## THE TASK
Output every entry exactly as written, but omit the pictures.

## RECORDS

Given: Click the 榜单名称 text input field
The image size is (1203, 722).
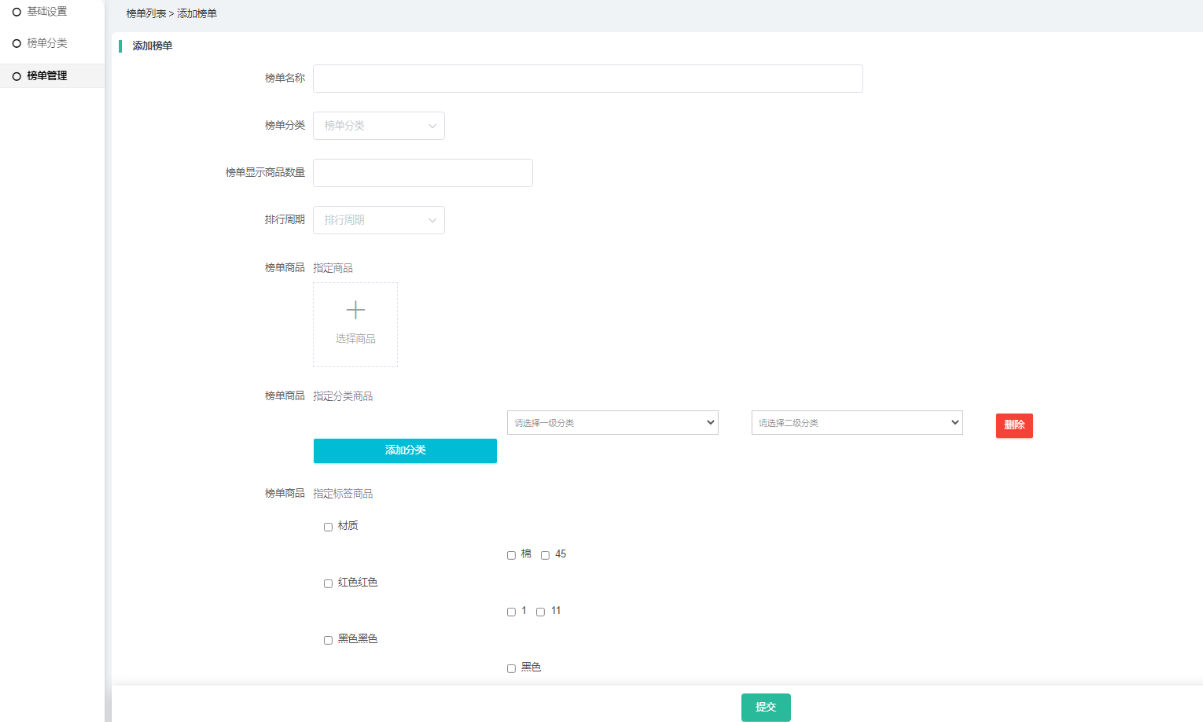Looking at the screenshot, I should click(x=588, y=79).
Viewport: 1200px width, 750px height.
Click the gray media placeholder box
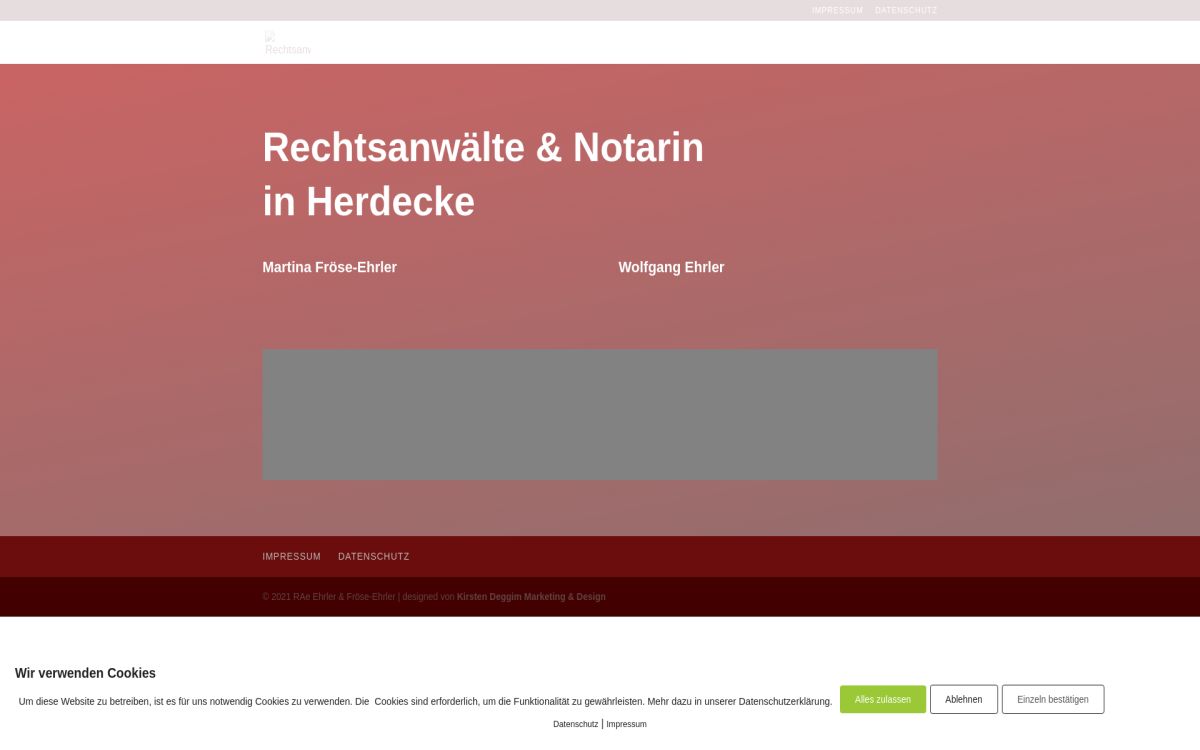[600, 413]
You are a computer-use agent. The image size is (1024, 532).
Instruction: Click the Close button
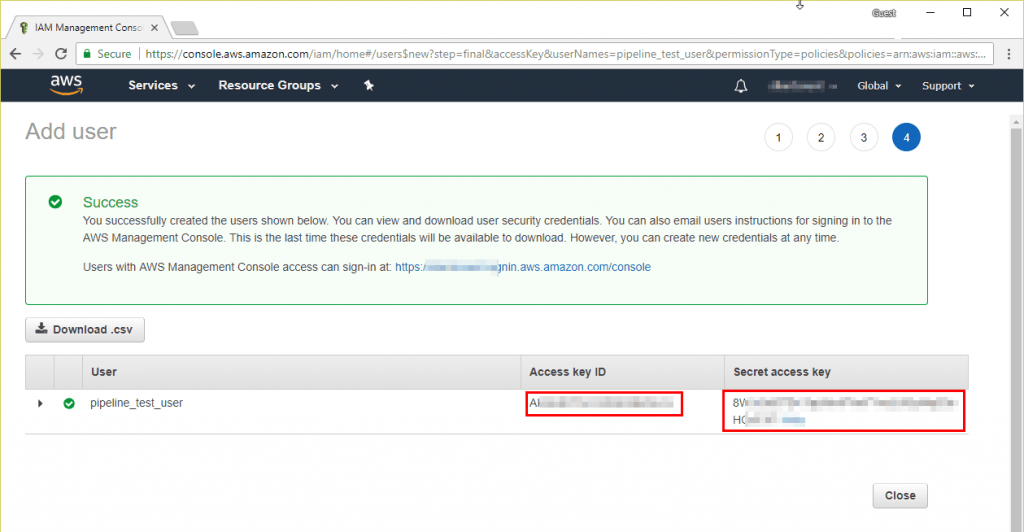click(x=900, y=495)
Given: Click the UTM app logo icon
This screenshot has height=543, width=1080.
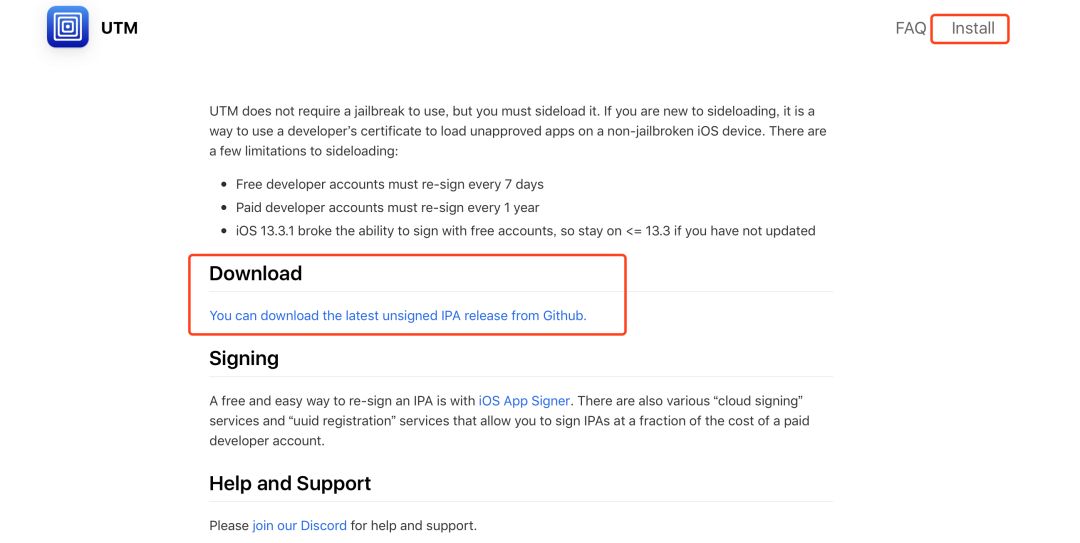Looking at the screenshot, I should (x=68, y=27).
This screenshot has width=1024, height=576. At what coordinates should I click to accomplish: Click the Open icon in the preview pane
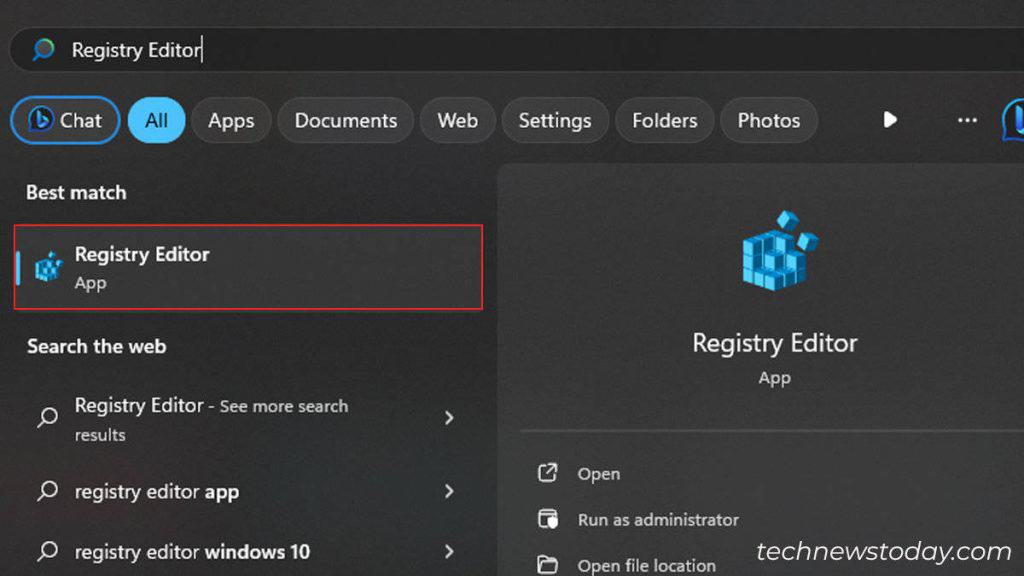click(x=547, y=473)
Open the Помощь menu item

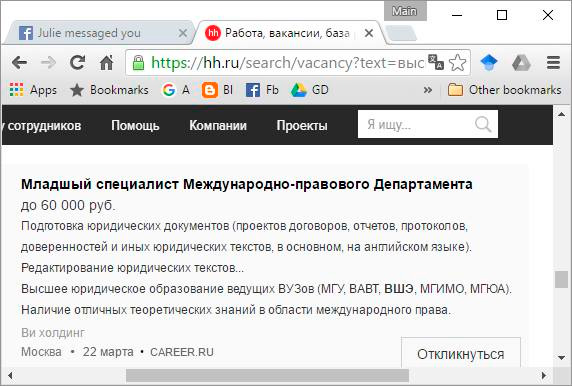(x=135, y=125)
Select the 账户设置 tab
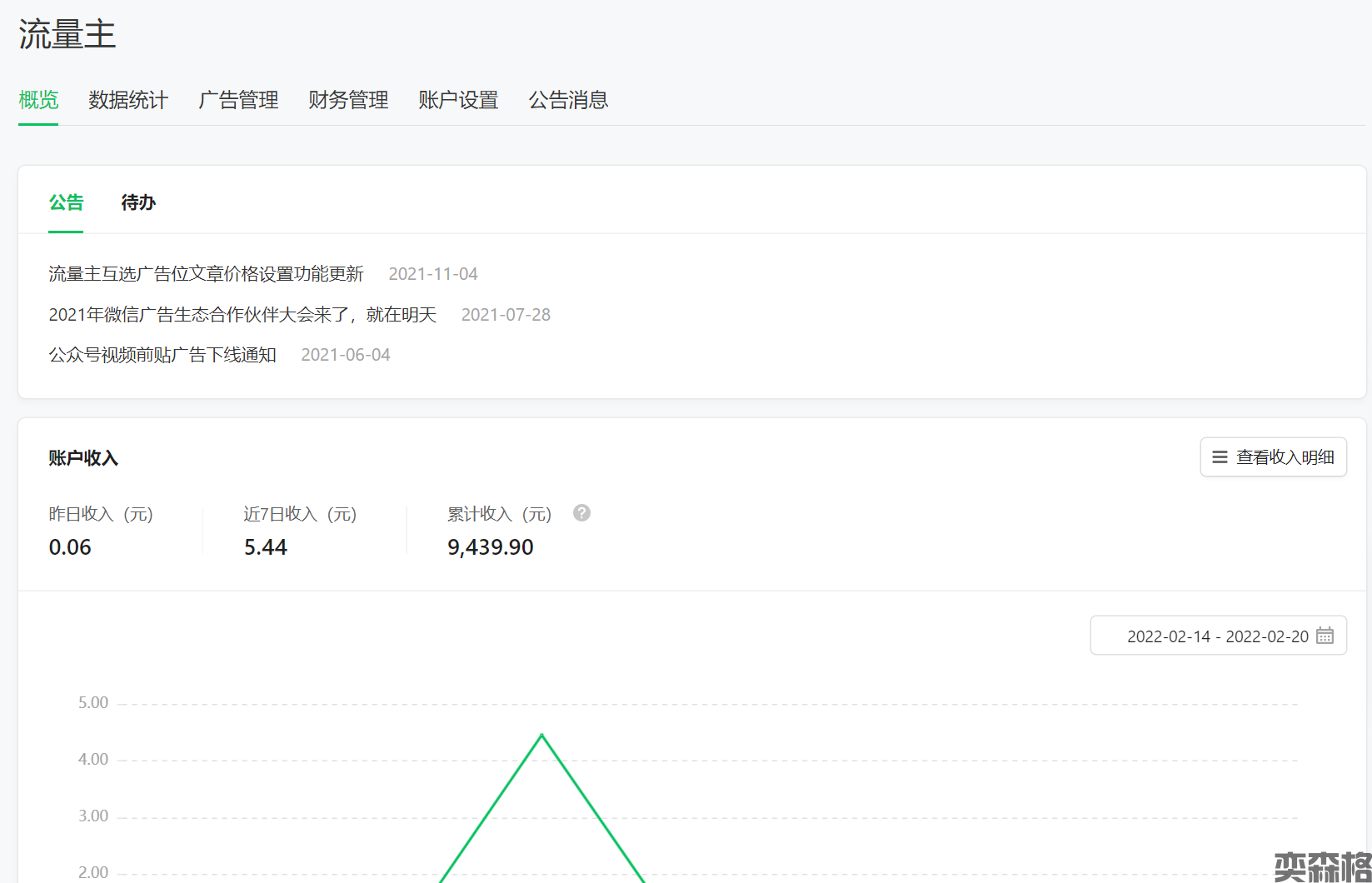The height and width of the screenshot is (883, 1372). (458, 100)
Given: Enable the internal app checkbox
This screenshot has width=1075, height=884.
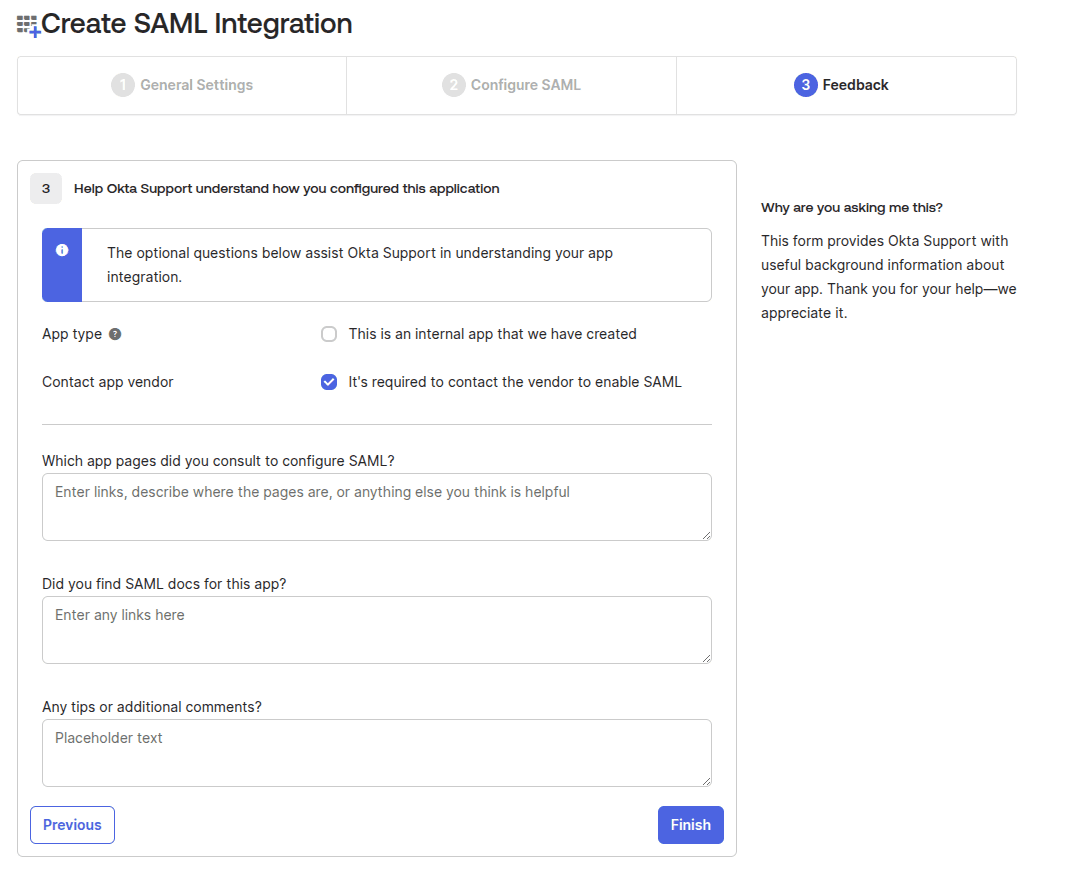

## ANSWER AREA
Given: Click the 榜单名称 text input field
The image size is (1203, 722).
Looking at the screenshot, I should click(x=588, y=79).
Viewport: 1200px width, 750px height.
Click the gray media placeholder box
[600, 413]
You are a computer-use agent. The image size is (1024, 532).
Instruction: Click the Close button
click(x=900, y=495)
Given: Click the UTM app logo icon
This screenshot has height=543, width=1080.
Looking at the screenshot, I should (x=68, y=27).
This screenshot has width=1024, height=576. At what coordinates should I click to accomplish: Click the Open icon in the preview pane
click(x=547, y=473)
Open the Помощь menu item

(x=135, y=125)
Select the 账户设置 tab
The height and width of the screenshot is (883, 1372). (458, 100)
Given: Enable the internal app checkbox
This screenshot has width=1075, height=884.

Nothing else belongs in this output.